Nothing is to be altered; the data must be repeated exactly.

→ **RECORDS FOR THIS EXERCISE**:

▼

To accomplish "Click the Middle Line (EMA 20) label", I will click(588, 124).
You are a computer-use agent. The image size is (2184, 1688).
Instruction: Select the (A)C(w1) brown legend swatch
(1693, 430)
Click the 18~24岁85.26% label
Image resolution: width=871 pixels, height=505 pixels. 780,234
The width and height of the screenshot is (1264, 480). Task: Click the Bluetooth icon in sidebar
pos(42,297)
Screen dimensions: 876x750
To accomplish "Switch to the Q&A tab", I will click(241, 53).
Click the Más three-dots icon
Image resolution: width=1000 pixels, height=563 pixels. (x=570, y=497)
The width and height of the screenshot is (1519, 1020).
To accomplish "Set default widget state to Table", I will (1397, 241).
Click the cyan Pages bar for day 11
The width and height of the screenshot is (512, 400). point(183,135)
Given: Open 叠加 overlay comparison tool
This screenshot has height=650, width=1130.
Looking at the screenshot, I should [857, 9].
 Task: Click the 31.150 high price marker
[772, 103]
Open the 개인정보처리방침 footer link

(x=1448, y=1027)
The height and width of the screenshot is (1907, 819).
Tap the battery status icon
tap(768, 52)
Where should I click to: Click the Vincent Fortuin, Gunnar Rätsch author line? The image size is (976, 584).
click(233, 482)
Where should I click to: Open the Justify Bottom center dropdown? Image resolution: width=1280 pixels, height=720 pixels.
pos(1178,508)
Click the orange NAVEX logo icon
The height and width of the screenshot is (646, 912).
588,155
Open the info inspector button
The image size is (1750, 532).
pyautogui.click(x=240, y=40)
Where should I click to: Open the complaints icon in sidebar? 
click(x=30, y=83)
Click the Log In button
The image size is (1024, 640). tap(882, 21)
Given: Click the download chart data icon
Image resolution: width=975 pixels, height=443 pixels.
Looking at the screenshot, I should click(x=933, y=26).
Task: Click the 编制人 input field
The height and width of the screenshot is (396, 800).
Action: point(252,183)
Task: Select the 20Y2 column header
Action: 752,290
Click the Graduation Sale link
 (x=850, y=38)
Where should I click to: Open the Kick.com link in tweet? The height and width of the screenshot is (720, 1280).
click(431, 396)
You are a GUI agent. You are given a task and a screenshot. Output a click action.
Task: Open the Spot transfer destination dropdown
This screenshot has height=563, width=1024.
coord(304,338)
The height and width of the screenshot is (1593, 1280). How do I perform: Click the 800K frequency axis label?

▲

→ **RESPONSE BOX**:
To accomplish "Click the Middle Line (EMA 20) label", I will click(588, 124).
You are a computer-use agent. The image size is (2184, 1688).
Instruction: Select the (A)C(w1) brown legend swatch
(1693, 430)
Click the 18~24岁85.26% label
Image resolution: width=871 pixels, height=505 pixels. 780,234
The width and height of the screenshot is (1264, 480). Task: Click the Bluetooth icon in sidebar
pos(42,297)
Screen dimensions: 876x750
To accomplish "Switch to the Q&A tab", I will click(241, 53).
Click the Más three-dots icon
Image resolution: width=1000 pixels, height=563 pixels. (x=570, y=497)
The width and height of the screenshot is (1519, 1020).
To accomplish "Set default widget state to Table", I will (1397, 241).
Click the cyan Pages bar for day 11
The width and height of the screenshot is (512, 400). point(183,135)
Given: Open 叠加 overlay comparison tool
This screenshot has height=650, width=1130.
Looking at the screenshot, I should [857, 9].
 Task: Click the 31.150 high price marker
[772, 103]
Open the 개인정보처리방침 footer link

(x=1448, y=1027)
The height and width of the screenshot is (1907, 819).
Tap the battery status icon
tap(768, 52)
Where should I click to: Click the Vincent Fortuin, Gunnar Rätsch author line? The image size is (976, 584).
click(233, 482)
Where should I click to: Open the Justify Bottom center dropdown? Image resolution: width=1280 pixels, height=720 pixels.
pos(1178,508)
Click the orange NAVEX logo icon
The height and width of the screenshot is (646, 912).
588,155
Open the info inspector button
The image size is (1750, 532).
pyautogui.click(x=240, y=40)
Where should I click to: Open the complaints icon in sidebar? 
click(x=30, y=83)
Click the Log In button
The image size is (1024, 640). tap(882, 21)
Given: Click the download chart data icon
Image resolution: width=975 pixels, height=443 pixels.
Looking at the screenshot, I should click(x=933, y=26).
Task: Click the 编制人 input field
The height and width of the screenshot is (396, 800).
Action: point(252,183)
Task: Select the 20Y2 column header
Action: 752,290
Click the Graduation Sale link
 (x=850, y=38)
Where should I click to: Open the Kick.com link in tweet? The height and width of the screenshot is (720, 1280).
click(431, 396)
You are a GUI agent. You are given a task and a screenshot. Output a click action.
Task: Open the Spot transfer destination dropdown
This screenshot has height=563, width=1024.
coord(304,338)
The height and width of the screenshot is (1593, 1280). How do I perform: Click the 800K frequency axis label?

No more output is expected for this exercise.